Take a Drive Over: "Brits Abroad" Interview


Jeremy Walker posted an interview today over at his site with Derek Thomas and Carl Trueman, two “Brits” currently living and ministering here in the States. I would encourage you to take a drive over there and read it. Lots of great advice from their experience in both the seminary and pastoral contexts. I agree strongly with most of it, excepting their move from being Baptists to Presbyterians. Look for the following:

  1. The importance of the intersection between the academy and local church ministry, and the need for those who teach to immerse themselves in real church ministry;
  2. Their opinions about the younger reformed movement, and its view of the local church and personal holiness;
  3. Some great advice for maintaining a long-term pastoral ministry;
  4. A clear declaration that culture is not neutral–you don’t see that too often these days.

2 Responses

  1. What leapt out at me was Carl’s stress on the need for maturity, and how that usually involves years and mileage. That resonates. I look at my first solo pastorate (at an immature 28) with a long list of regrets and self-blame. Second, Trueman stresses the importance of his sensible wife, who doesn’t believe the “propaganda” he tends to “put out” about himself. I have one of those, thank God, and her saying that I’ve matured is a ground for some hope.

    Many will think of Spurgeon, who became a pastor when a single teenager.
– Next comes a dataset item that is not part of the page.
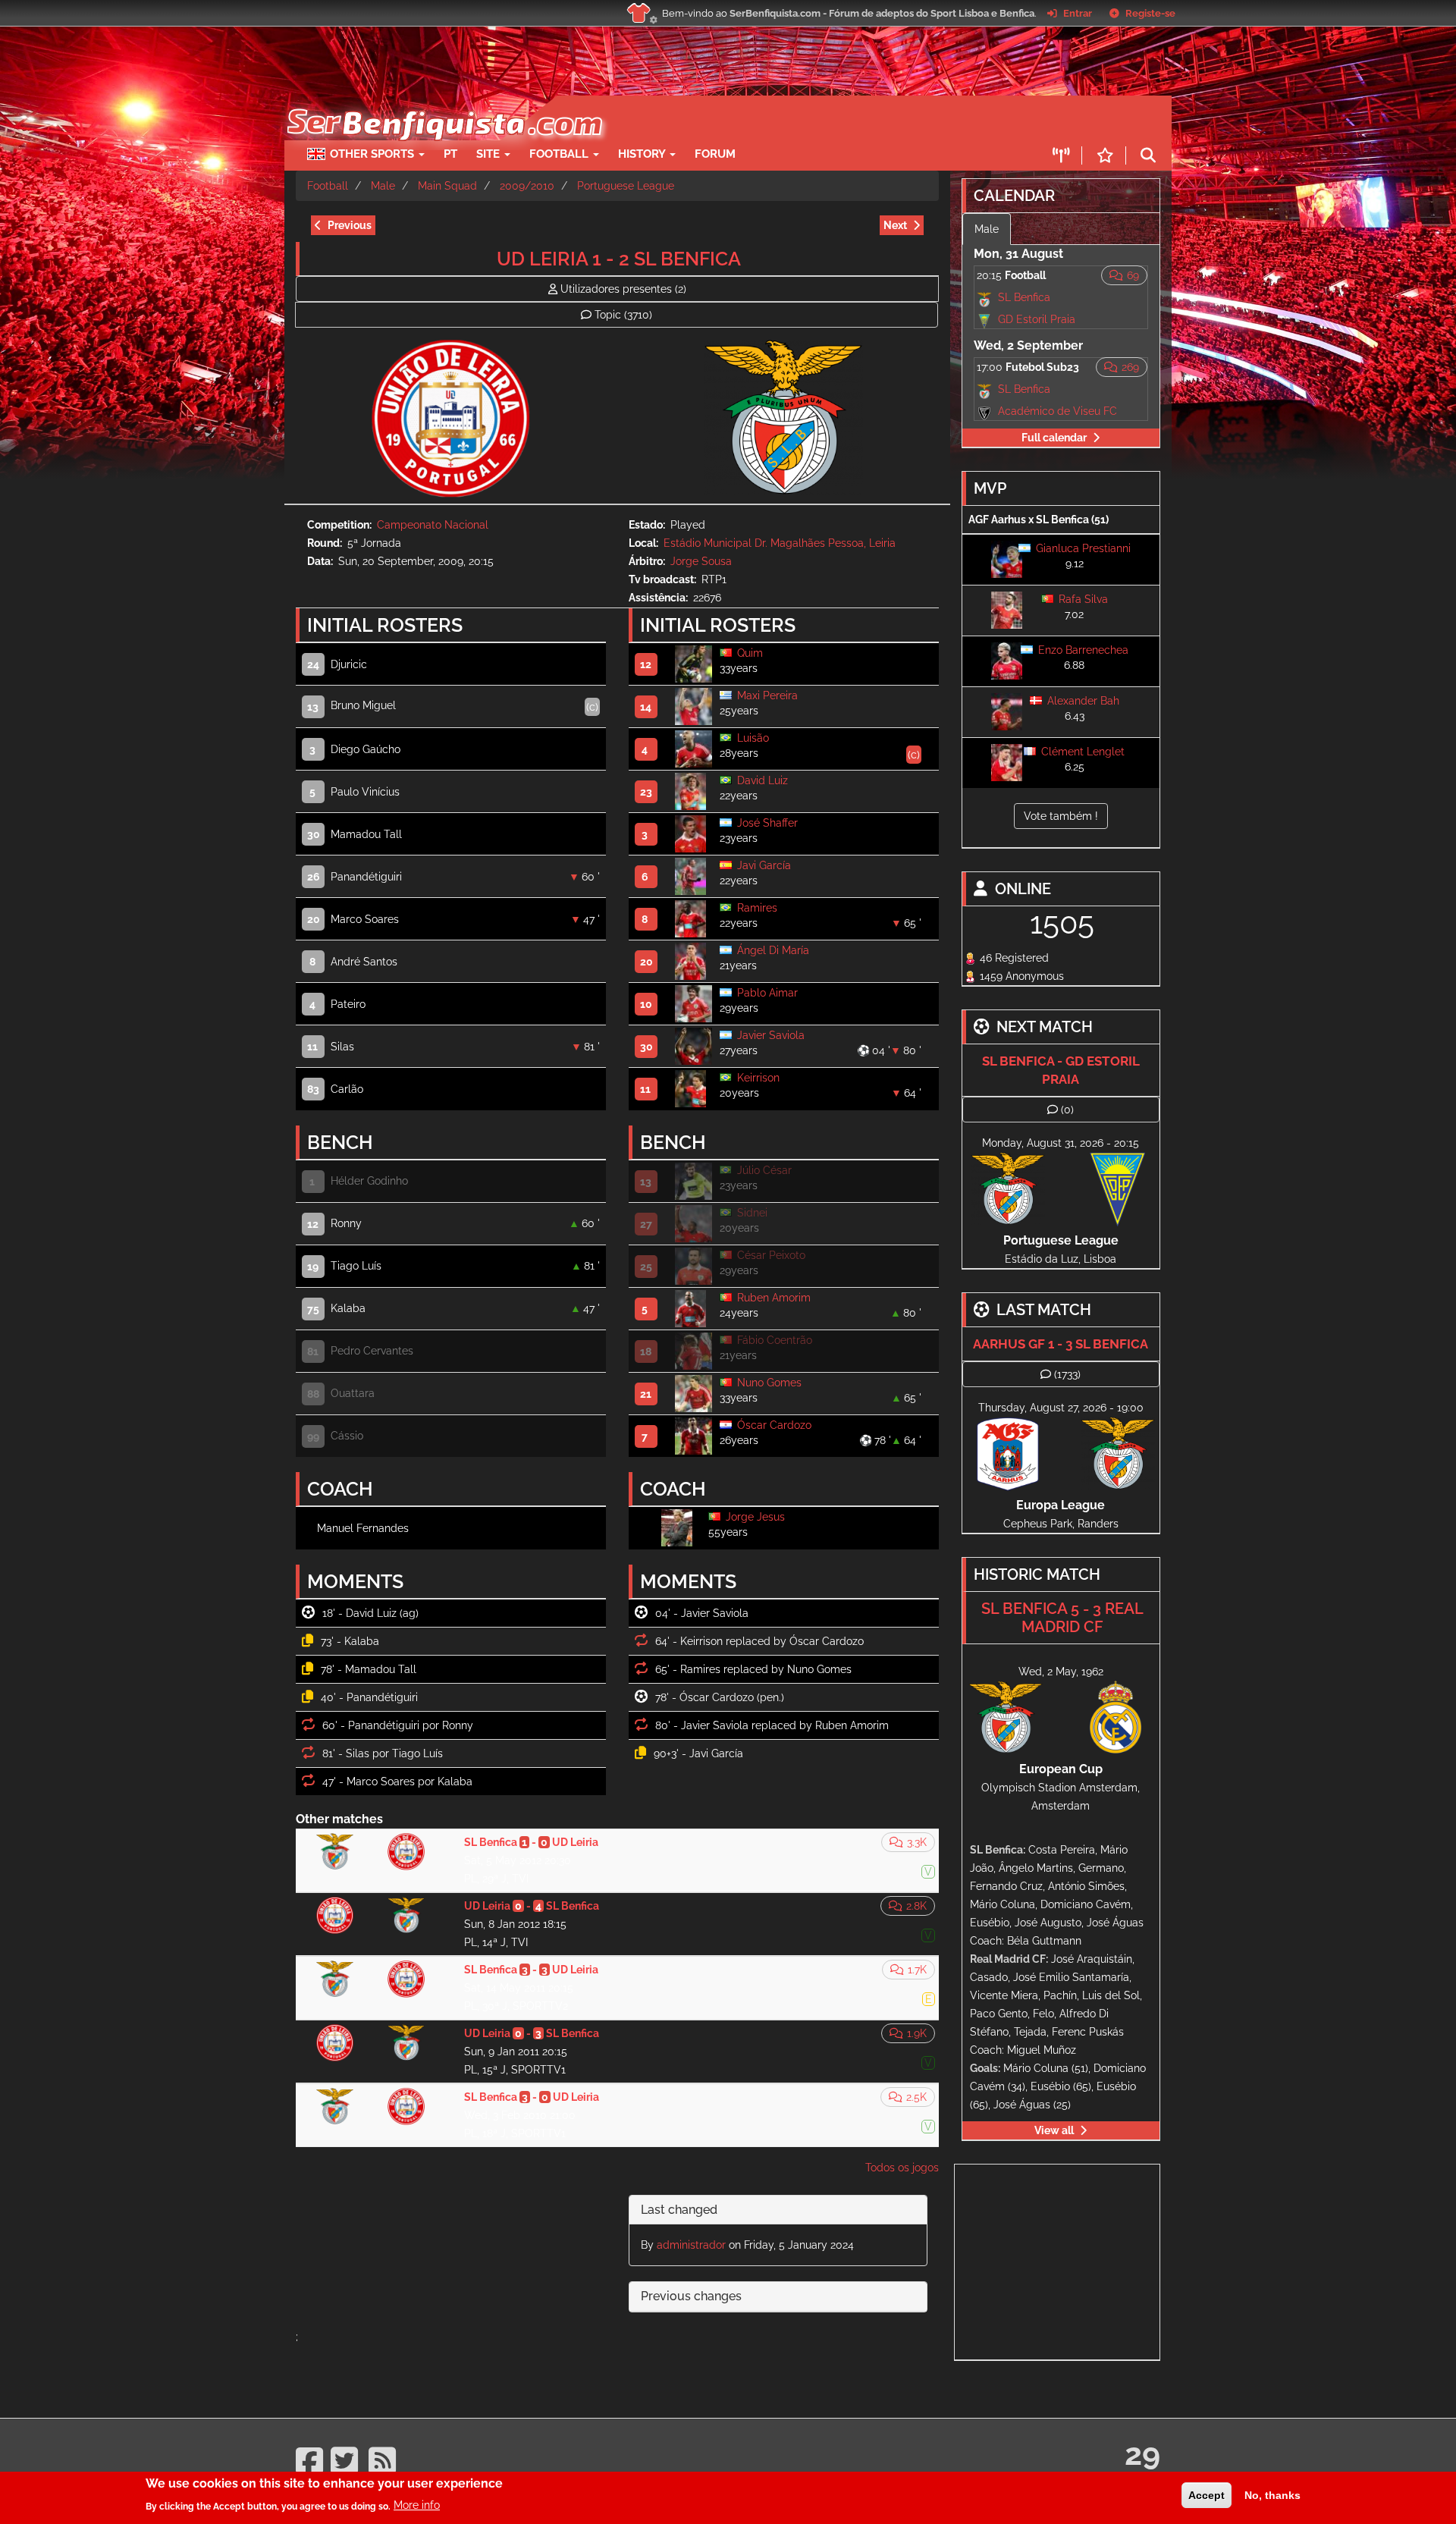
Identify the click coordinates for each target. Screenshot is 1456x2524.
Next (895, 225)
Brother, Spurgeon was a freak of grace. We could use an army of them, but you’re probably no Spurgeon. God knows I wasn’t, and am not.

  2. Pearson

    Those were great points too. I agree, the likes of Spurgeon, Bunyan, and Carey were unique. I tell guys if they are equipped and willing they can educate themselves as those men did, but it surely is not the norm for us more averagely equipped men.